## The request
Please write out the part of the items that opens with the line containing "Where should I click to: Click the scrollbar" and closes with the line containing "point(380,134)", including both of those lines.

## Raw data
......

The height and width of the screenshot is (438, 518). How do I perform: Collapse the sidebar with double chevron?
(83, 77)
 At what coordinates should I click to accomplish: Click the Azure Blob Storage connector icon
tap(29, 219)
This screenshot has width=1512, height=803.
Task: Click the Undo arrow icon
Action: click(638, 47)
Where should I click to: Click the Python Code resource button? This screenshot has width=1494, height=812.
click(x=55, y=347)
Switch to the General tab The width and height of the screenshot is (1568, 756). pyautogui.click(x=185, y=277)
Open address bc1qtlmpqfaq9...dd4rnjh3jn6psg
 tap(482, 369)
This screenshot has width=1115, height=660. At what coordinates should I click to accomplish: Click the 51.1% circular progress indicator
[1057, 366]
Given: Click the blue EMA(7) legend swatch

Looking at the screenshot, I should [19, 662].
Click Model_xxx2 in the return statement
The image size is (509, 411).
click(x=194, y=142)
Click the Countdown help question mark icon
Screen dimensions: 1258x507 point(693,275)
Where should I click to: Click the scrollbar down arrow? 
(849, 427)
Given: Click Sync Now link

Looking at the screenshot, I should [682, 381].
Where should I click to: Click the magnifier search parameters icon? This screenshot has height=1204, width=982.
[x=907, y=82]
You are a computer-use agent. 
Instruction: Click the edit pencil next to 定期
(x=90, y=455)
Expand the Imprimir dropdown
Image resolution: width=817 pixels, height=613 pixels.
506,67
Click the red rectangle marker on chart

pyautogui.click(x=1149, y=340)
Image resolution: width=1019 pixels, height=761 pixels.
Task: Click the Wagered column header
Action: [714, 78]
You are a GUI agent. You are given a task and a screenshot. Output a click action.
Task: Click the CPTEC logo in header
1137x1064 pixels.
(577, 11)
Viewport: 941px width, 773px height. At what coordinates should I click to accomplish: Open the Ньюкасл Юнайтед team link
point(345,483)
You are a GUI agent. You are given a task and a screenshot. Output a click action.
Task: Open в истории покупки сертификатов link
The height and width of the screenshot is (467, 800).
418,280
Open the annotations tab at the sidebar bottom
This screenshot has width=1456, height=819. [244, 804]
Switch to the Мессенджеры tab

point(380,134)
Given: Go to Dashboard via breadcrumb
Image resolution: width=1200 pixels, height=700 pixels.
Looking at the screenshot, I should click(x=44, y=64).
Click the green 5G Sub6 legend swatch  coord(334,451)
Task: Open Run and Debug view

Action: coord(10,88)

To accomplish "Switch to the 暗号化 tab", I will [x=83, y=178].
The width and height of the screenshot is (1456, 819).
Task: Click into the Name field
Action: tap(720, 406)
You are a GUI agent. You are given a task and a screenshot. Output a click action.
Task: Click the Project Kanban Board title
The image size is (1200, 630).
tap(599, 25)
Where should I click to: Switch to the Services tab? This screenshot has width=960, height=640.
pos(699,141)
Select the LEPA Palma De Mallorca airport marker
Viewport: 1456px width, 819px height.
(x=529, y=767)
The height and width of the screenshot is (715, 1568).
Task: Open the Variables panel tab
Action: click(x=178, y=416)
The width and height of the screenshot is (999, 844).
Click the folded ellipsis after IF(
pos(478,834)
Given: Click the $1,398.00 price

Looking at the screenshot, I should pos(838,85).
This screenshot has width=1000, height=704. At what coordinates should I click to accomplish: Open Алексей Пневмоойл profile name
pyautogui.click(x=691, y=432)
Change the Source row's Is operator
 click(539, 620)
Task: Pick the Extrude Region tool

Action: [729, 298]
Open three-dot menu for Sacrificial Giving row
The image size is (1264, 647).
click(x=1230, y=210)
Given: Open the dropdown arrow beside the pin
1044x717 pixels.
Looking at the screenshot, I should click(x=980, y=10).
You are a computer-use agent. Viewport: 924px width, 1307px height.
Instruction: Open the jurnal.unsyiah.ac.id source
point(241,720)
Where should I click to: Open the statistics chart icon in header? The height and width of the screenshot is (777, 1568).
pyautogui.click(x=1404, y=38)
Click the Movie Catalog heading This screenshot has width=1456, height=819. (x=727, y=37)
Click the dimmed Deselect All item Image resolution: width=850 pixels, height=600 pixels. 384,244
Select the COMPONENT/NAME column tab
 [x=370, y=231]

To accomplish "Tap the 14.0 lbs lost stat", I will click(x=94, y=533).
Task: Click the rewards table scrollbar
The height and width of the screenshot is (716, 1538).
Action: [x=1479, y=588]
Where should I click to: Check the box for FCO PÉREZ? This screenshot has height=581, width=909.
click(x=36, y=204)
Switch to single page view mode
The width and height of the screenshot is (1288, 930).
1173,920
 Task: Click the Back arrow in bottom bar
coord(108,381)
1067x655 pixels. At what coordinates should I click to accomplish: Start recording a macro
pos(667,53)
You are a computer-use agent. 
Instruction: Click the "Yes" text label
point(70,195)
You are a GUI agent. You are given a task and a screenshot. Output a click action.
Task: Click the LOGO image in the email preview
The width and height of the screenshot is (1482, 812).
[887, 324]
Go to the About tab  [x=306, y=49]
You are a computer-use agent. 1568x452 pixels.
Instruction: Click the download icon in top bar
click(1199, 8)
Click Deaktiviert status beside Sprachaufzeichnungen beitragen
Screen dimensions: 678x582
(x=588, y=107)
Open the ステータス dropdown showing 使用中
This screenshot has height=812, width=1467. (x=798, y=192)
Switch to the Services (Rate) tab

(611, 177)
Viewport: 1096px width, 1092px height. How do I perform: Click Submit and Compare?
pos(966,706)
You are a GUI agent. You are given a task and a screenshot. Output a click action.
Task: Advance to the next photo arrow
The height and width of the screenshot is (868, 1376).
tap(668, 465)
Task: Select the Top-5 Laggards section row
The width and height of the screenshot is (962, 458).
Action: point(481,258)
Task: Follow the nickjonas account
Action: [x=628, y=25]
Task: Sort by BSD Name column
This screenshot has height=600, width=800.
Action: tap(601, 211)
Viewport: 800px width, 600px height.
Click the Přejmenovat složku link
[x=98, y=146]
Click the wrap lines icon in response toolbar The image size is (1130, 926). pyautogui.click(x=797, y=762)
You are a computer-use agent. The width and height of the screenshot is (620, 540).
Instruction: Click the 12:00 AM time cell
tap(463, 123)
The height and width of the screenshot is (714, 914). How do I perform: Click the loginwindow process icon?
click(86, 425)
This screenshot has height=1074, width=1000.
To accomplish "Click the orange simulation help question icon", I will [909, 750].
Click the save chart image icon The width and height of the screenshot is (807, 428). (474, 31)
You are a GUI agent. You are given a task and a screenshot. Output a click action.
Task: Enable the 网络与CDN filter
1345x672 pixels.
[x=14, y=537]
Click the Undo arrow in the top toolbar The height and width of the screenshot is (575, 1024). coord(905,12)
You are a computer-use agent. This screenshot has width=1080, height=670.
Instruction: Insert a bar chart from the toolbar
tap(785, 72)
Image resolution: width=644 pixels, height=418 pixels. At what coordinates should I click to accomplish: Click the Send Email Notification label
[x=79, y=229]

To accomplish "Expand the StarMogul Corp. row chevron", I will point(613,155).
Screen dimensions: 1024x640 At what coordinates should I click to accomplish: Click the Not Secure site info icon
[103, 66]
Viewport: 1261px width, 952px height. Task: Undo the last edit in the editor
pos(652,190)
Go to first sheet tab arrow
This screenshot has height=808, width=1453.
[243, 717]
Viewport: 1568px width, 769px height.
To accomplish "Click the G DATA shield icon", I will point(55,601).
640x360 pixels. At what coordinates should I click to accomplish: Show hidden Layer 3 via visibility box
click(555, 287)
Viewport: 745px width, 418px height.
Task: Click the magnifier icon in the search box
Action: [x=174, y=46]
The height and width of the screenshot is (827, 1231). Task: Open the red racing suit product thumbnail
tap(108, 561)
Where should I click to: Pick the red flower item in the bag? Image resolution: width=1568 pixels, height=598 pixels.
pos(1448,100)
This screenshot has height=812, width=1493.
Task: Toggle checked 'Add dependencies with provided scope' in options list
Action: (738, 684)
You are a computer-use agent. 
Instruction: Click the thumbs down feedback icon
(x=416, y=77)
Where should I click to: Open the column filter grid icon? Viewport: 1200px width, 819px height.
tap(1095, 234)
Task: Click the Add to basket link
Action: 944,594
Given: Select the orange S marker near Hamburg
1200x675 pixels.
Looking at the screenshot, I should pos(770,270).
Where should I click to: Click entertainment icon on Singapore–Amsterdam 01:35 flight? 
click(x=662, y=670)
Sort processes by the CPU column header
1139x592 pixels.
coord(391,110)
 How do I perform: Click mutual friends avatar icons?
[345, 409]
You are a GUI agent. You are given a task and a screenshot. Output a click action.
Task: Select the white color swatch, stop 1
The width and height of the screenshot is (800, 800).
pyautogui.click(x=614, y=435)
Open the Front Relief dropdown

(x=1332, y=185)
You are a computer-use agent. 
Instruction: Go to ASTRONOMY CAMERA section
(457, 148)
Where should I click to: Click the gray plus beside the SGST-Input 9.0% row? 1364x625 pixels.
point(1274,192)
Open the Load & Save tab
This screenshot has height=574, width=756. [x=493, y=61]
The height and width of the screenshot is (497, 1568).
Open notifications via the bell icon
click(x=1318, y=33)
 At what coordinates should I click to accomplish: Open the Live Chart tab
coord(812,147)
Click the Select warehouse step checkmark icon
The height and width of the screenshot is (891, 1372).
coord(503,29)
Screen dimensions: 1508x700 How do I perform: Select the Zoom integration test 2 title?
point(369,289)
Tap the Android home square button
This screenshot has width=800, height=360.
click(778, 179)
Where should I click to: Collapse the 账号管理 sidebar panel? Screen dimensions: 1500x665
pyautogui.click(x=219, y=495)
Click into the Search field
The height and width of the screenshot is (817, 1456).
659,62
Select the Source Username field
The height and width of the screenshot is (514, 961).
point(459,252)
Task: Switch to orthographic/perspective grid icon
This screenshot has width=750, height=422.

......

## Result of the exercise
Where should I click to: Click the scrollbar down arrow? 
(849, 427)
Given: Click Sync Now link

Looking at the screenshot, I should [682, 381].
Where should I click to: Click the magnifier search parameters icon? This screenshot has height=1204, width=982.
[x=907, y=82]
You are a computer-use agent. 
Instruction: Click the edit pencil next to 定期
(x=90, y=455)
Expand the Imprimir dropdown
Image resolution: width=817 pixels, height=613 pixels.
506,67
Click the red rectangle marker on chart

pyautogui.click(x=1149, y=340)
Image resolution: width=1019 pixels, height=761 pixels.
Task: Click the Wagered column header
Action: [714, 78]
You are a GUI agent. You are given a task and a screenshot. Output a click action.
Task: Click the CPTEC logo in header
1137x1064 pixels.
(577, 11)
Viewport: 941px width, 773px height. At what coordinates should I click to accomplish: Open the Ньюкасл Юнайтед team link
point(345,483)
You are a GUI agent. You are given a task and a screenshot. Output a click action.
Task: Open в истории покупки сертификатов link
The height and width of the screenshot is (467, 800).
418,280
Open the annotations tab at the sidebar bottom
This screenshot has width=1456, height=819. [244, 804]
Switch to the Мессенджеры tab

point(380,134)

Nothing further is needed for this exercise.